Neben der Erhöhung der Abgabe werden auch mögliche Absetzbeträge für die so notwendigen Investitionen herabgesetzt. „Die fossile Energiewirtschaft in Österreich bleibt von diesen neuen Verschärfungen völlig verschont!“, kritisiert Prechtl-Grundnig.

Auch die angeführte Argumentation, wonach die Abgabe eingeführt werde, weil Energieversorger gesunkene Preise an den Energiebörsen nicht weitergeben, ist für die Expertin ein Trugschluss: „In einem liberalisierten Markt sind Energieerzeugung und Energiehandel unternehmerisch getrennt. Die Erzeuger also abzuschöpfen, wenn man meint der Handel gebe Preissenkungen nicht schnell genug weiter, ist für sich gesehen schon unschlüssig! Abgesehen davon, dass dies tatsächliche Einflussparameter und Zeitläufe im Marktgeschehen außer Acht lässt!“, so Prechtl-Grundnig abschließend.
Martina Prechtl-Grundnig, Geschäftsführerin Erneuerbare Energie Österreich  (EEÖ)

● ● ● ● ●

→ **Aufgabe 1**
Nenne jedes zusammengesetzte Substantiv im Ausschnitt, das mit „Energie“ beginnt, jeweils einmal und in der Form, in der es dort steht.
→ **Aufgabe 2**
Wiederhole aus dem Ausschnitt wortgetreu den Abschnitt zwischen „Neben der Erhöhung“ und „so Prechtl-Grundnig abschließend.“, beide eingeschlossen.

● ● ● ● ●

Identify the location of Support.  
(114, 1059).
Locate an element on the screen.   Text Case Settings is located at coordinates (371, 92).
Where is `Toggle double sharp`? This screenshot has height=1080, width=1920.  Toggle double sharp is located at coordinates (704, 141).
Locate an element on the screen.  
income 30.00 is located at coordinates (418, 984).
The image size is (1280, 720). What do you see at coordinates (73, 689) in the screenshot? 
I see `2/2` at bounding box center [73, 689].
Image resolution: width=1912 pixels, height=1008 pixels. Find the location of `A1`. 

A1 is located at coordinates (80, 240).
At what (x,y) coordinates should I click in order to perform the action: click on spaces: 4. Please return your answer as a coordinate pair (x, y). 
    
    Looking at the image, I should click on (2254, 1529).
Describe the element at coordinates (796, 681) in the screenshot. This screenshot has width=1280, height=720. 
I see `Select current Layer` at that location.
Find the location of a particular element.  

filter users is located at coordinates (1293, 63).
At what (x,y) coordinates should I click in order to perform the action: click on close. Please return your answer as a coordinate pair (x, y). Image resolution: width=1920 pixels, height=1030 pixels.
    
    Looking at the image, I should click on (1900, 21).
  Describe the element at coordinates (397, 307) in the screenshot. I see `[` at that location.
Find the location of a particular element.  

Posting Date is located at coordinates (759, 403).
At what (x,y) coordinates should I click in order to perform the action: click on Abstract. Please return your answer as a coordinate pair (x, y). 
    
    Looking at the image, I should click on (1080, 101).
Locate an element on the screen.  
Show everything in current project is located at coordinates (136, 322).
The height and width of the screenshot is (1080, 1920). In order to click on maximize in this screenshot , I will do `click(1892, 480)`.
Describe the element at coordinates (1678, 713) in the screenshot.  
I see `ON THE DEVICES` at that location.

● ● ● ● ●

→ **Ausgabe 1**
Energiewirtschaft, Energieversorger, Energiebörsen, Energieerzeugung, Energiehandel

→ **Ausgabe 2**
Neben der Erhöhung der Abgabe werden auch mögliche Absetzbeträge für die so notwendigen Investitionen herabgesetzt. „Die fossile Energiewirtschaft in Österreich bleibt von diesen neuen Verschärfungen völlig verschont!“, kritisiert Prechtl-Grundnig.

Auch die angeführte Argumentation, wonach die Abgabe eingeführt werde, weil Energieversorger gesunkene Preise an den Energiebörsen nicht weitergeben, ist für die Expertin ein Trugschluss: „In einem liberalisierten Markt sind Energieerzeugung und Energiehandel unternehmerisch getrennt. Die Erzeuger also abzuschöpfen, wenn man meint der Handel gebe Preissenkungen nicht schnell genug weiter, ist für sich gesehen schon unschlüssig! Abgesehen davon, dass dies tatsächliche Einflussparameter und Zeitläufe im Marktgeschehen außer Acht lässt!“, so Prechtl-Grundnig abschließend.